++++ DOCUMENT SEGMENT ++++
This four-volume publication combines vivid and influential images with speculation on the development of ancient art. William Hamilton collected modern pictures and antiquities. Here his 'Antiquities' are almost all vases - described on the title-plates as 'Etruscan, Greek, And Roman' but known to be Greek, whether from south Italy ('Magna Graecia') or the Greek mainland. Both Hamilton and Hancarville (to whom Hamilton entrusted the preparation of the text) regarded this large collection of vases as providing not only 'exquisite Models' but also a possible basis for tracing the 'progress of Painting and Design' and the 'stiles of the different periods in the Art of the Ancients' (v.I., p. vi, 168). For this reason, although Explanations of the plates are included in Vols. I, II, and the text of Vol. II includes a Discourse Upon Painting and a chapter on the Uses the Ancients made of their Vases, How they are found, and the manner of painting them, Hancarville allows his speculations to range very widely, including in Volume I a history of the Etruscans, their letters and customs and the Tuscan order, and in Vols. III, IV, a history of Greek sculpture to the death of Alexander. Here he adumbrates ideas later expounded in his Recherches sur l'origine, l'esprit et les progres des arts (1785-6), tracing the oscillation in art between concentrated symbol and explicit, sophisticated representation.
++++
## [REQUIRED TASK 1]
According to the text on Hamilton's vase collection, why does Hancarville let his speculations range so widely beyond explaining the plates?
++++ EXERCISE INPUT ++++
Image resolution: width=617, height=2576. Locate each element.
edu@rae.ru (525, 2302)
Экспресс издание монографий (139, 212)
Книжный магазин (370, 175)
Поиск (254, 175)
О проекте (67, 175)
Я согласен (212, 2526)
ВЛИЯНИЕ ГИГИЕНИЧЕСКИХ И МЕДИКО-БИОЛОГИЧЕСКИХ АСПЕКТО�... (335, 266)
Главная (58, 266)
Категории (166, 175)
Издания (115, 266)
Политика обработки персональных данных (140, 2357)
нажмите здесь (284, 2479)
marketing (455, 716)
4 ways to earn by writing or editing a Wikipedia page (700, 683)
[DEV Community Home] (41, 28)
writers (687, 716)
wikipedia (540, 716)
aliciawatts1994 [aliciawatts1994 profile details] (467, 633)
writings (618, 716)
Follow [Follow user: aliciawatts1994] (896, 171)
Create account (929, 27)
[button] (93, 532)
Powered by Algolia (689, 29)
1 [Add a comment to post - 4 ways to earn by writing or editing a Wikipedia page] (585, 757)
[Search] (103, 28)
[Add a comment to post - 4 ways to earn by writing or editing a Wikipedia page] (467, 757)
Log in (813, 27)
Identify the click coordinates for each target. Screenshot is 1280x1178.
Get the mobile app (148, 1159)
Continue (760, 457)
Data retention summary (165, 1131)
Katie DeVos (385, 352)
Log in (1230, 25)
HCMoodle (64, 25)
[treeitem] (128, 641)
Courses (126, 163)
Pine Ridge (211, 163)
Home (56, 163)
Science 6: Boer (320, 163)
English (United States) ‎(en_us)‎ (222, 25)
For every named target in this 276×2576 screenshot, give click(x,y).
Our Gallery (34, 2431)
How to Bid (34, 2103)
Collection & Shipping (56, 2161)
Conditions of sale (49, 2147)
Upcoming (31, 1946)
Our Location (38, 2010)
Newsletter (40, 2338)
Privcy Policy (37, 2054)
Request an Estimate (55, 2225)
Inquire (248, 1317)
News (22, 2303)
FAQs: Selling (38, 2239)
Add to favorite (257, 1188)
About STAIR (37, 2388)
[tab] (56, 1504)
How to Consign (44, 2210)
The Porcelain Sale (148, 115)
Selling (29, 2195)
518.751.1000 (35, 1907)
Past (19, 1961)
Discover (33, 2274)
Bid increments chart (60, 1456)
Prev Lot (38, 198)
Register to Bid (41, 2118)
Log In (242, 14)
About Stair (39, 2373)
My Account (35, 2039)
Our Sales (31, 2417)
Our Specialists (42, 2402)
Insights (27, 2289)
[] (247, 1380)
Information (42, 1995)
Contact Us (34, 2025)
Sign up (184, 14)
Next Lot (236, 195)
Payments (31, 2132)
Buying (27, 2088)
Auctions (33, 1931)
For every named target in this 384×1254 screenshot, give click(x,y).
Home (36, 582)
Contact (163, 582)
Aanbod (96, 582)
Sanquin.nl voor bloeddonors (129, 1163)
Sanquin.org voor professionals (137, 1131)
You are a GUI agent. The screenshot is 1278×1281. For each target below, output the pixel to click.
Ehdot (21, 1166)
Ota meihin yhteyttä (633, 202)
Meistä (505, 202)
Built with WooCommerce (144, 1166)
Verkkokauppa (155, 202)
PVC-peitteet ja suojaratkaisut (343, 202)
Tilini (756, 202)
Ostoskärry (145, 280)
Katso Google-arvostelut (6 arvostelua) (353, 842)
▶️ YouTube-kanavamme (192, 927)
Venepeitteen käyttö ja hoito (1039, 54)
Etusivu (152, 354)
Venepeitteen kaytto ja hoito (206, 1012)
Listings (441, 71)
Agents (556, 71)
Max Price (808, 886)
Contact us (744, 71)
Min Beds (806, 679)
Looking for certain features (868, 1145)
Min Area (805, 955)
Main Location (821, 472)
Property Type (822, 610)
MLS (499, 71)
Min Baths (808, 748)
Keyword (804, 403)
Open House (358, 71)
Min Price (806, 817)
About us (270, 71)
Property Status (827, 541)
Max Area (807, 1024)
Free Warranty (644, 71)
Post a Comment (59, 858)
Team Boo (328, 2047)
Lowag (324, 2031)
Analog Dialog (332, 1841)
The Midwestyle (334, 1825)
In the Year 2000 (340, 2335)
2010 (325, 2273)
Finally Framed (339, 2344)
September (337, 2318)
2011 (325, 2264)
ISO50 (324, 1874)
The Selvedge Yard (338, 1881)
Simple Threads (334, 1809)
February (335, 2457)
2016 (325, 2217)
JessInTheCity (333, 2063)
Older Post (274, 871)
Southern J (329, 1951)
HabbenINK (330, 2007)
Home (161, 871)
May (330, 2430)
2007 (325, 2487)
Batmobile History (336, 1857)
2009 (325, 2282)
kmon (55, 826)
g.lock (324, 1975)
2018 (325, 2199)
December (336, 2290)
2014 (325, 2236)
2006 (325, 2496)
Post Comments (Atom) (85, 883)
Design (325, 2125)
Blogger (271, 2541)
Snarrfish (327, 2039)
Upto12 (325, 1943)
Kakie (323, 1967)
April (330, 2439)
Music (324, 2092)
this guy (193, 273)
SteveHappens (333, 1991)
++++
## [REQUIRED TASK 2]
Revise the entries from the line holding "Post a Comment (59, 858)" through the end of the entries, inclusive, replacing "Older Post" with "Previous Post" and leaving everything else unchanged.

## [COMPLETE RESPONSE 1]
Hamilton and Hancarville regarded the large collection of vases as more than a source of "exquisite Models." They also saw it as a possible basis for tracing the "progress of Painting and Design" and the "stiles of the different periods in the Art of the Ancients." For this reason, Hancarville extends his text well beyond the explanations of the plates.

## [COMPLETE RESPONSE 2]
Post a Comment (59, 858)
Team Boo (328, 2047)
Lowag (324, 2031)
Analog Dialog (332, 1841)
The Midwestyle (334, 1825)
In the Year 2000 (340, 2335)
2010 (325, 2273)
Finally Framed (339, 2344)
September (337, 2318)
2011 (325, 2264)
ISO50 (324, 1874)
The Selvedge Yard (338, 1881)
Simple Threads (334, 1809)
February (335, 2457)
2016 (325, 2217)
JessInTheCity (333, 2063)
Previous Post (274, 871)
Southern J (329, 1951)
HabbenINK (330, 2007)
Home (161, 871)
May (330, 2430)
2007 (325, 2487)
Batmobile History (336, 1857)
2009 (325, 2282)
kmon (55, 826)
g.lock (324, 1975)
2018 (325, 2199)
December (336, 2290)
2014 (325, 2236)
2006 (325, 2496)
Post Comments (Atom) (85, 883)
Design (325, 2125)
Blogger (271, 2541)
Snarrfish (327, 2039)
Upto12 (325, 1943)
Kakie (323, 1967)
April (330, 2439)
Music (324, 2092)
this guy (193, 273)
SteveHappens (333, 1991)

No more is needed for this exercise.